Consider just one area of misrepresentation. The hon. Gentleman said that he did not think that where only 20 per cent. of the members of a company board were linked with a local authority the company should be treated as influenced by the authority. Nor do we. We are proposing that that should happen only when both that has occurred and when half or more of the company's business is associated with the same local authority, or where there is some other similar test of a close business relationship with the same authority.
It may not be possible to discuss in detail all the amendments that the hon. Gentleman and his hon. Friends have tabled on this issue. Perhaps we should welcome or feel sad about that. But a number of them reveal a misunderstanding about the detail of what we propose and the way in which they will operate. I assure the hon. Gentleman and those who have expressed concern that there are areas where individuals or categories of companies will be exempted either permanently or temporarily. We have discussed a number of specific cases and in virtually every case a solution has been found. The hon. Member for Barnsley, West and Penistone (Mr. McKay) referred to two companies in his area, the Yorkshire mining museum trust and the Barnsley business innovation centre. I assure him that there have been discussions with both of those companies, which seem satisfied with the outcome. We are prepared to listen. We shall be bringing forward regulations to deal with the detail of many of the proposals.
The hon. Member for Brightside would like to change the association test with a local authority to that of appointment. That may superficially seem attractive, but in many companies which are clearly subject to local authority influence the authority did not appoint anybody to the company.
It is easy for two local authority officers--a chief executive and a treasurer, for example--to form a company with themselves being the two founder members and directors. The articles of association then provide that all future members of the company shall be admitted by the board of directors and that all members of the company shall be directors. The two officers admit a number of councillors, and the two then resign. The membership and board of the company are then composed exclusively of councillors, but the local authority has not
Column 930made any of the appointments. I hope the hon. Gentleman will appreciate how important it is that we take the steps that the Government are proposing.

(Page and screen pointing data)
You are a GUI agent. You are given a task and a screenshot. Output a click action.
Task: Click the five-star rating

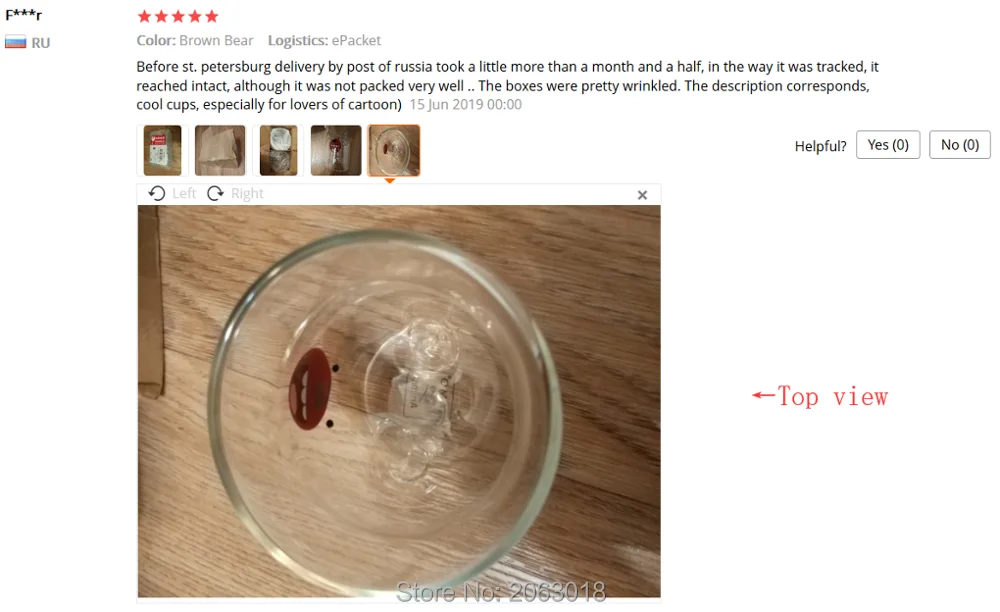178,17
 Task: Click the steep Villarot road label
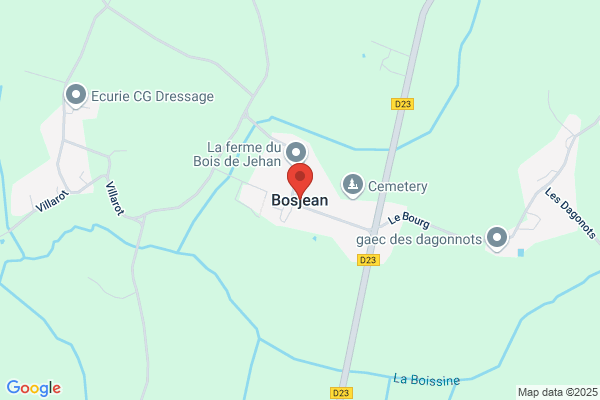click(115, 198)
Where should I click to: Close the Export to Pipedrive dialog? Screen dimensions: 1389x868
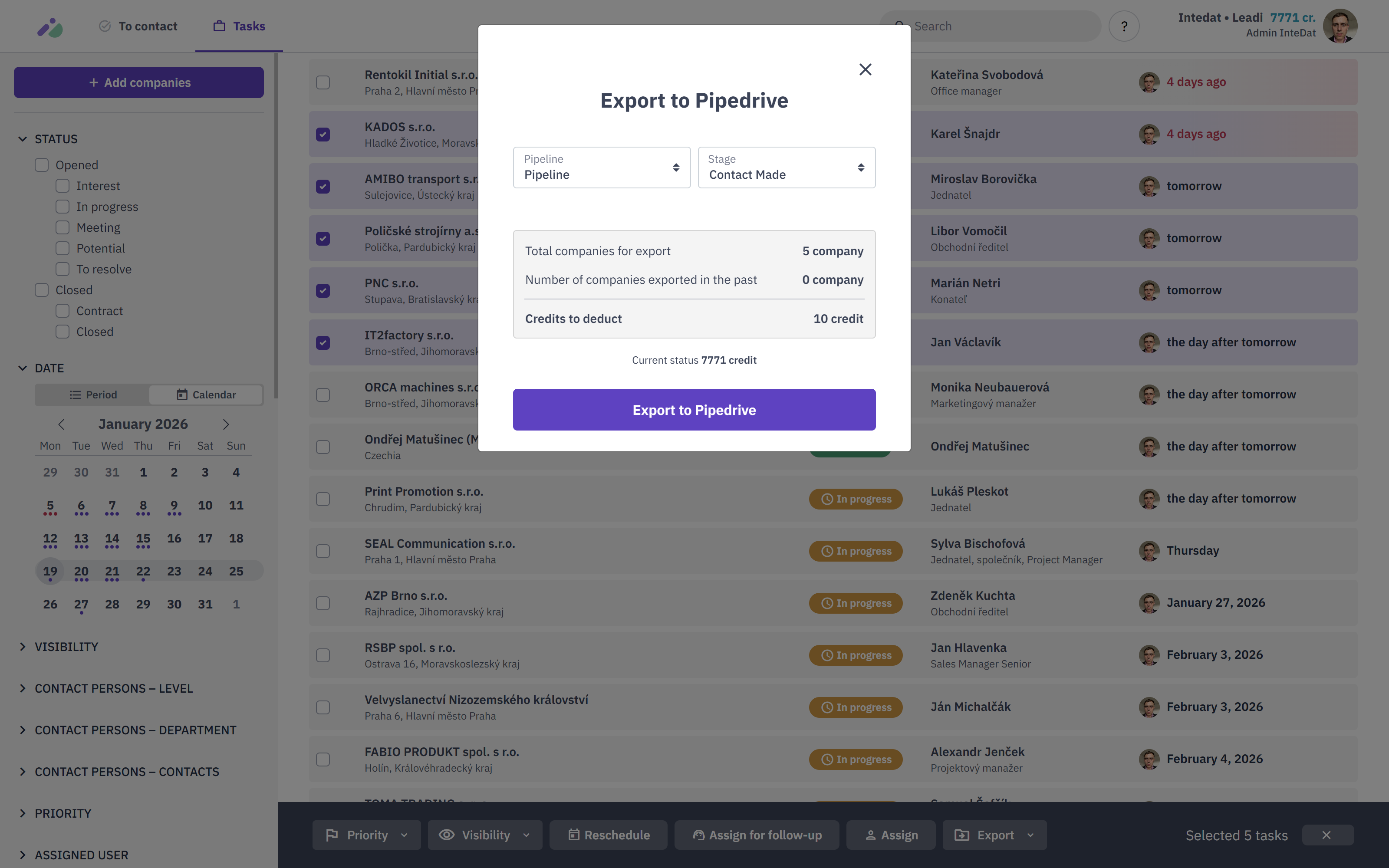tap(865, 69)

Exercise task:
Copy the passage on local authority influence again, beginning at the words "The hon. Member for Brightside" and stopping after "to the company.", but change "appointment" to "nomination" throughout.

Problem solution:
The hon. Member for Brightside would like to change the association test with a local authority to that of nomination. That may superficially seem attractive, but in many companies which are clearly subject to local authority influence the authority did not appoint anybody to the company.